• _What to produce_: Reproduce every line of the entries below verbatim, omitting the pictures from your output.

• _Task inputs_:
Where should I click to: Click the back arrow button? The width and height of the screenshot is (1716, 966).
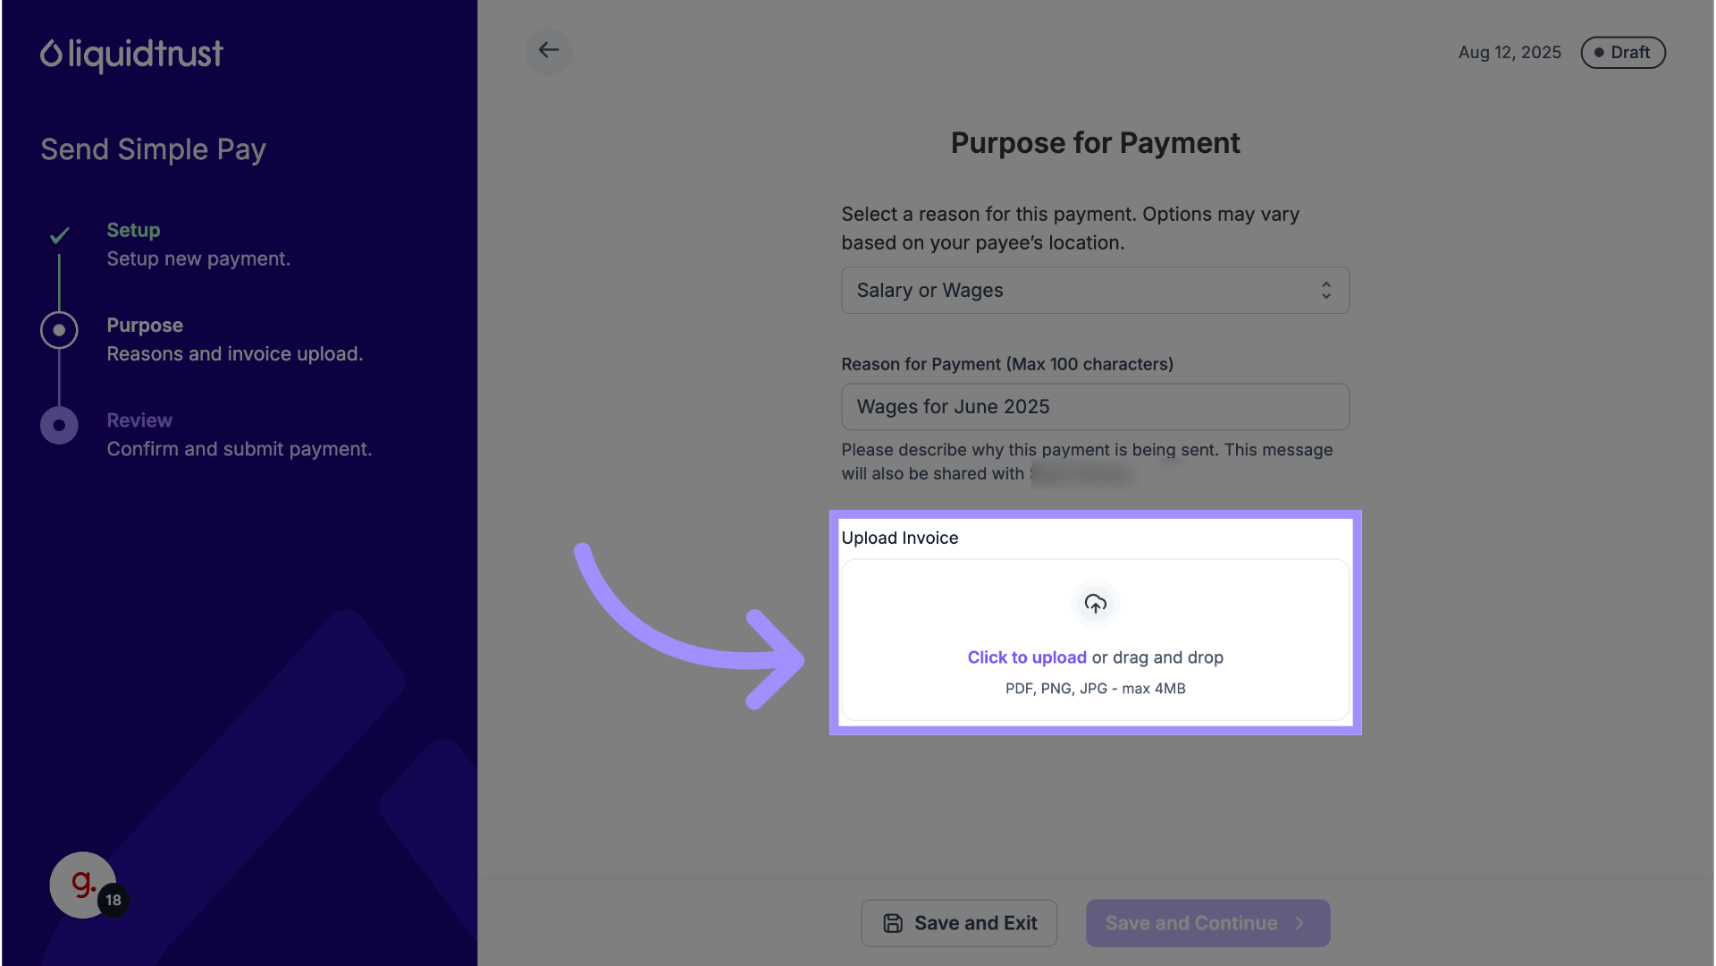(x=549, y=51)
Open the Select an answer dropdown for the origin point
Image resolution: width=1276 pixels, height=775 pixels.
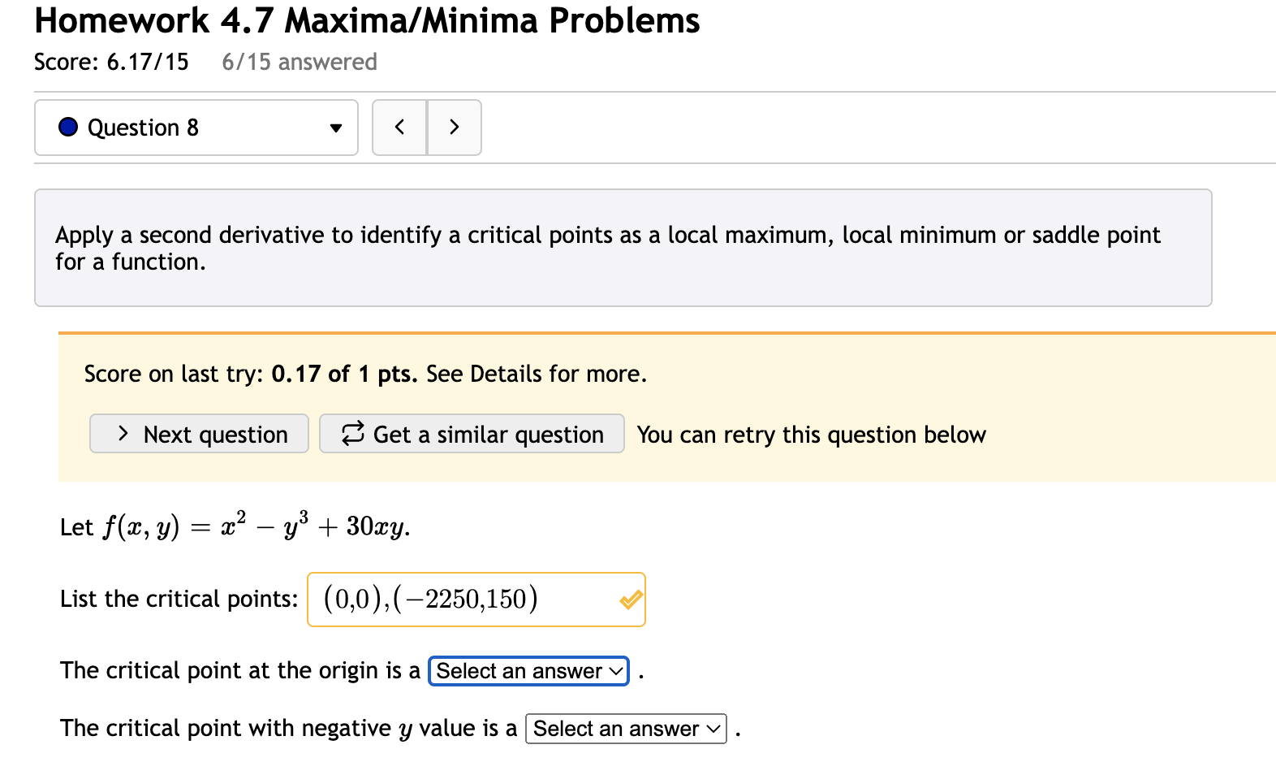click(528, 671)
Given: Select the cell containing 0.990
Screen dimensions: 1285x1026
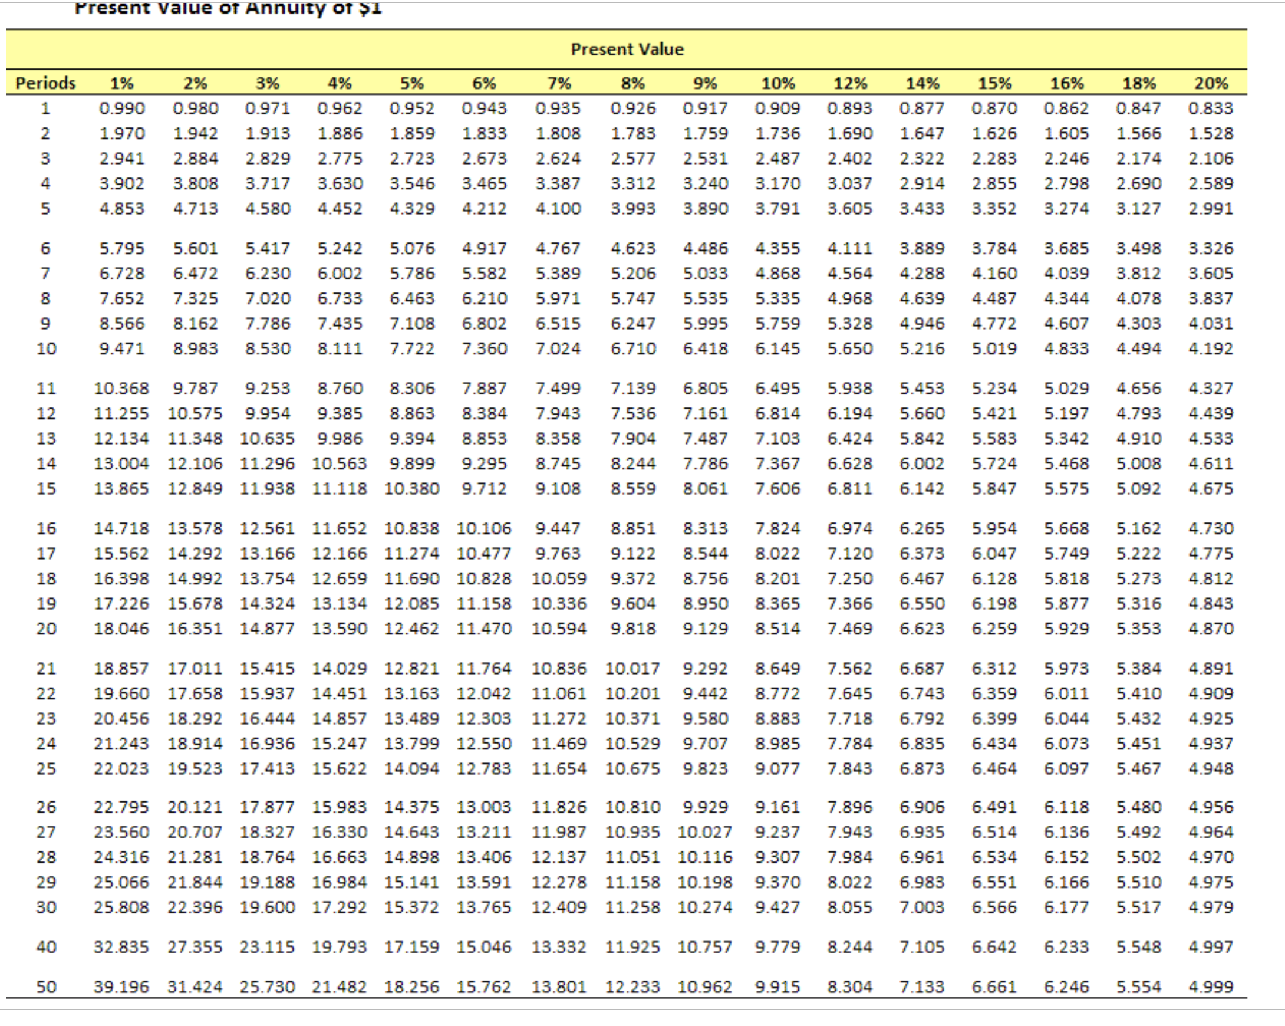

• _Problem solution_:
Where should I click to: Click the back arrow button? The width and height of the screenshot is (1716, 966).
(x=549, y=51)
Open the Select an answer dropdown for the origin point
Image resolution: width=1276 pixels, height=775 pixels.
click(528, 671)
Given: Select the cell containing 0.990
Screen dimensions: 1285x1026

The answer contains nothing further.